17:32 <echosystm> think two databases, synchronous writes and automatic failover

17:32 <echosystm> i imagine for the failover, there would need to be a third
node or a witness of some kind?

17:32 <aphyr> Synchronous writes *across* the datacenter boundary?

17:32 <echosystm> yep

17:32 <aphyr> Prepare for slowness!

17:33 <echosystm> performance isnt an issue

17:33 <aphyr> I would definitely recommend couch

17:34 <echosystm> would that be more suitable for this use case than riak?

17:34 <aphyr> I don't really understand your use case fully

17:34 <aphyr> In Riak there is no privileged node

17:34 <aphyr> Hence no failover

17:34 <aphyr> Nodes just join and leave the cluster and rearrange data to
compensate.

17:34 <echosystm> well, i want it to be active-active, so there is no 'master'

17:35 <aphyr> OK. For Riak you typically run 4+ nodes in a cluster

17:35 <echosystm> when i say failover, what i really mean is ensuring that if
connectivity is lost to a database, that database knows to shut itself down

17:35 <aphyr> You mean that when a client disconnects the DB should shut down?

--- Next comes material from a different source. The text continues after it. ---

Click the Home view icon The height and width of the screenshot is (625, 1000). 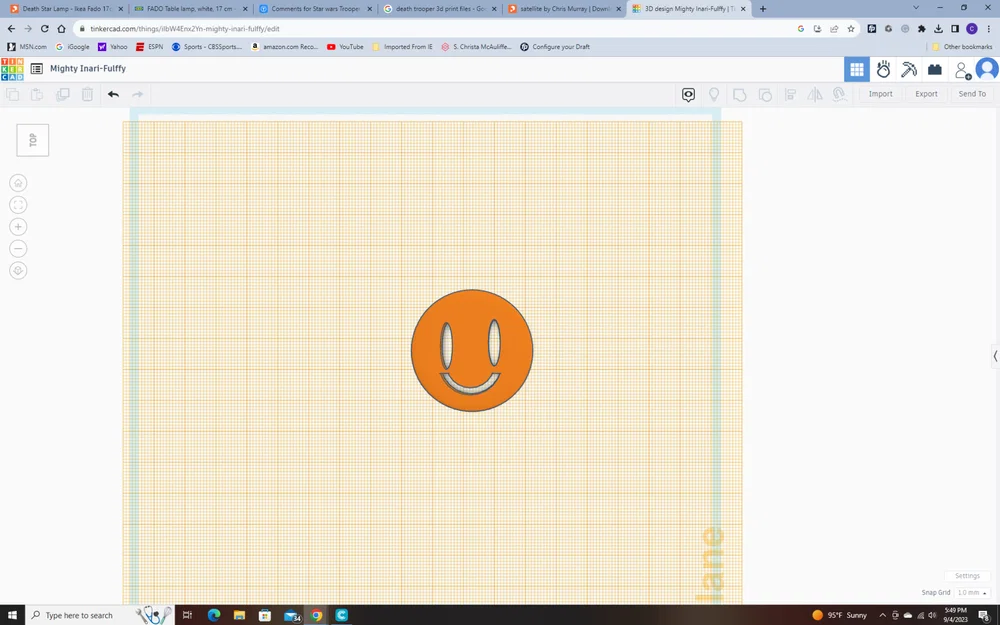coord(18,183)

17:35 <aphyr> That doesn't sound like failover.

17:35 <echosystm> no

17:36 <echosystm> imagine you have two databases

17:36 <echosystm> the link goes down between them

17:36 <echosystm> who keeps running and who shuts down?

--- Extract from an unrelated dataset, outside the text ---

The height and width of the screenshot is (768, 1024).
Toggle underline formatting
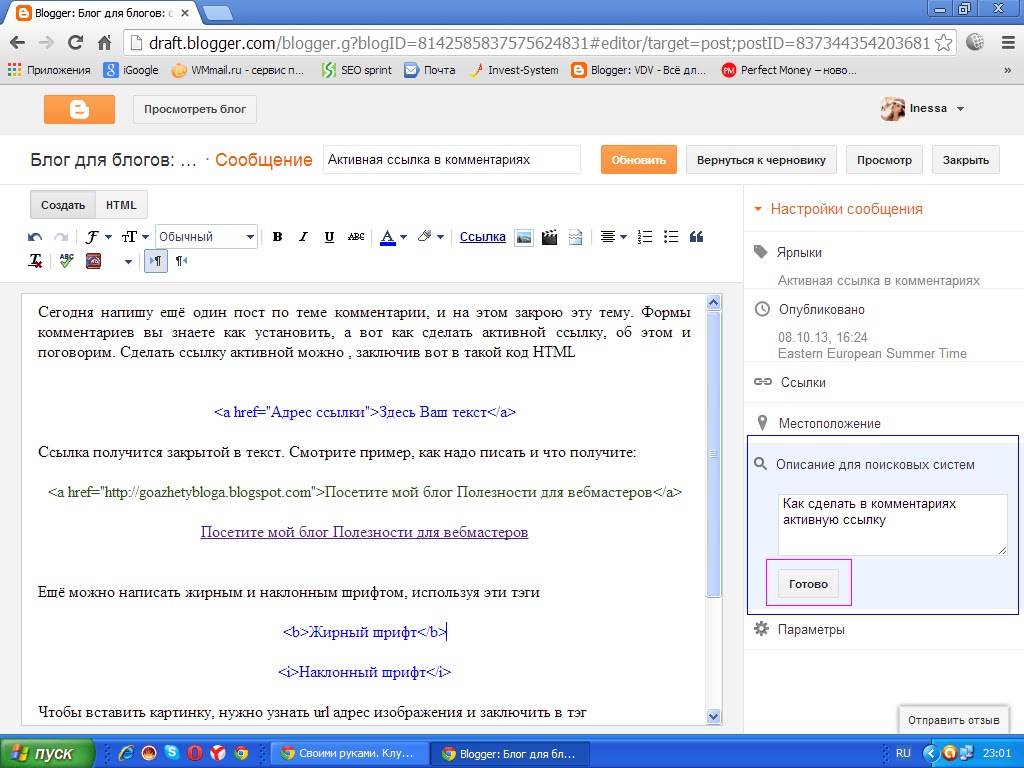coord(329,236)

17:36 <aphyr> Both keep running.

17:36 <echosystm> thats not acceptible

17:36 <aphyr> I suppose you could kill every one of them.

17:36 <aphyr> But really dude, how do you expect to choose a privileged master
without destroying service?

17:37 <echosystm> i dont

17:37 <aphyr> Let me suggest an example of how Riak handles partitioning and you
can see if it applies to you.

17:37 <aphyr> There are four nodes in a cluster.

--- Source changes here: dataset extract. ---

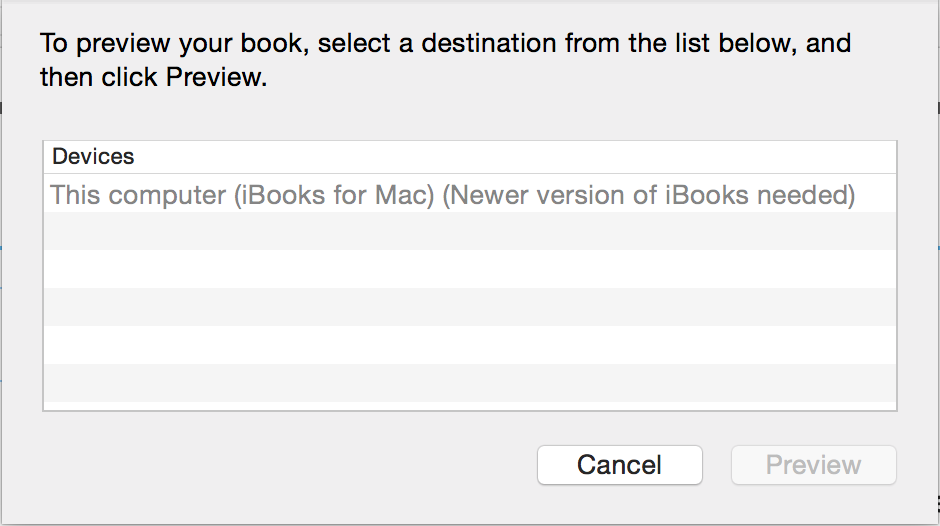The image size is (940, 526).
Task: Click the partial bottom row of Devices list
Action: [x=470, y=404]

17:37 <echosystm> there would need to be a third node to help reach some
consensus on which node should turn
off

17:37 <aphyr> A partition occurs and splits the cluster into two 2-node segments.

17:38 <echosystm> ie. the node should turn itself off if it cant reach the other
two or if it is specifically told to by another node

17:38 <aphyr> Those nodes continue to serve requests, both reads and writes,
 as normal.

17:38 <aphyr> All data is accesible in both partitions assuming your durability
 parameters are tuned correctly.

17:38 <aphyr> When the partition ends the nodes rejoin each other.

17:38 <aphyr> They then resolve conflicts in one of two ways

17:38 <aphyr> 1. By last-write wins

17:38 <aphyr> 2. By allow-mult.

17:39 <aphyr> In the case of allow-mult, all written versions are stored,
 and returned to the client on read.

17:39 <aphyr> The client is then responsible for negotiating the merge.

17:39 <echosystm> yeah, that is too complicated

17:39 <aphyr> Riak is designed for high availability.

17:39 <echosystm> if you get a split brain problem like that, i just want one shut down

17:39 <aphyr> You can, if you like, devise a system to do that.

17:40 <aphyr> But consider, first, that on short time scales this is
*always* occuring in a cluster.

17:40 <jdmaturen> there is no way to stop nodes from crashing and networks
from partitioning

17:41 <aphyr> It sounds like you might be more interested in a synchronous
database with directed replication
to a hot standby.

17:41 <echosystm> probably

17:41 <aphyr> In which case couchdb or any of the big RDBMS's might be good candidates.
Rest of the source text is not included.